→ TASK SET
A) Decide whether each statement below agrees with the travel journal entry: (i) the backpack and sleeping bag were booked through to Nairobi; (ii) the connection in Jo'burg involved a two-hour wait; (iii) the daypack with the laptop was left with Jacob at reception. Answer yes or no for each, quoting the deciding words of the entry.
B) From the travel journal entry below, extract the passage starting at "Two hours later" and ending at "Jacob at reception.".

→ EXCERPTED TEXT
* * * * * * * * *
31 March 2004: 6am start from Kate’s, city lights competing with the dawn which was setting the mountains aglow in a very soft, warm rose. Pushed through on to an earlier flight, ignoring my gut instinct which was literally screaming at me, I allowed my backpack and sleeping bag to be booked right through to Nairobi. I guessed that’d be the last I’d seen of my sleeping bag. With a 4 hour wait for the connection in Jo’burg, I had time for an i-fix in a very civilised smokers’ lounge, latte served free of charge to warm my fingers and ease them back into motion – cigar smokers should be isolated, Robben Island has some free capacity, I believe.
After clearing passport control in Nairobi, I rushed down to the baggage reclaim area and was delighted to see my sleeping bag being trundled around on the conveyor belt, until I realised that it was the only thing left on the belt! I wailed at the BA girls that my life was in that backpack and I wasn’t leaving without it. I stuck my Taurean horns in fast – yes I’d fill out their form, but no I wasn’t going back to the hotel or on to Tanzania with the promise that my bag would find me at some indetermined time in the future.
Two hours later I was still sitting in the BA office awaiting a return call from Jo’burg when suddenly one of the BA girl s whizzed in with a scrap of paper and asked me “is that your name”? YES!!!! I could’ve cried but hugged her instead. I didn’t like to think that it was only my perseverance which ensured the return of my bag – having promised that they had checked all trollies and transit baggage to no avail, how come it suddenly turned up? Anyway, I shut up, took it gratefully and headed downtown to the Terminal Hotel.
I’m thinking this little baggage incident was a short sharp reminder to listen to that little inner voice in future – will do! Now I’m sitting in a bar next to the hotel with a well-deserved Tusker, trying not to worry about my daypack with laptop, etc. all left in the safe custody of Jacob at reception.
* * * * * * * * *
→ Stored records
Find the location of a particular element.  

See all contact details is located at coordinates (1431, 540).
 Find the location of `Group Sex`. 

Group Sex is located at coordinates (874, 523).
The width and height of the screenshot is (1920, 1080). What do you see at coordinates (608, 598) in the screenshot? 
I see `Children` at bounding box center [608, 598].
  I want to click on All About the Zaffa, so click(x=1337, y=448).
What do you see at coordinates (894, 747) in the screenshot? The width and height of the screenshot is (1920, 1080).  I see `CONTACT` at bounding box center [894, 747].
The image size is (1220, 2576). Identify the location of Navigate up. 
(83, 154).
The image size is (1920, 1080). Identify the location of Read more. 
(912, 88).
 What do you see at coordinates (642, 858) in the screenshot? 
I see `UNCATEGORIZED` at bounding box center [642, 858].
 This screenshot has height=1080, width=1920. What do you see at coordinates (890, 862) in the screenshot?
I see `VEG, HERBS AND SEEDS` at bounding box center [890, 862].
* * * * * * * * *
→ RESPONSE LIST
A)
(i) Yes: "I allowed my backpack and sleeping bag to be booked right through to Nairobi."
(ii) No: "With a 4 hour wait for the connection in Jo’burg"
(iii) Yes: "all left in the safe custody of Jacob at reception."

B)
Two hours later I was still sitting in the BA office awaiting a return call from Jo’burg when suddenly one of the BA girl s whizzed in with a scrap of paper and asked me “is that your name”? YES!!!! I could’ve cried but hugged her instead. I didn’t like to think that it was only my perseverance which ensured the return of my bag – having promised that they had checked all trollies and transit baggage to no avail, how come it suddenly turned up? Anyway, I shut up, took it gratefully and headed downtown to the Terminal Hotel.
I’m thinking this little baggage incident was a short sharp reminder to listen to that little inner voice in future – will do! Now I’m sitting in a bar next to the hotel with a well-deserved Tusker, trying not to worry about my daypack with laptop, etc. all left in the safe custody of Jacob at reception.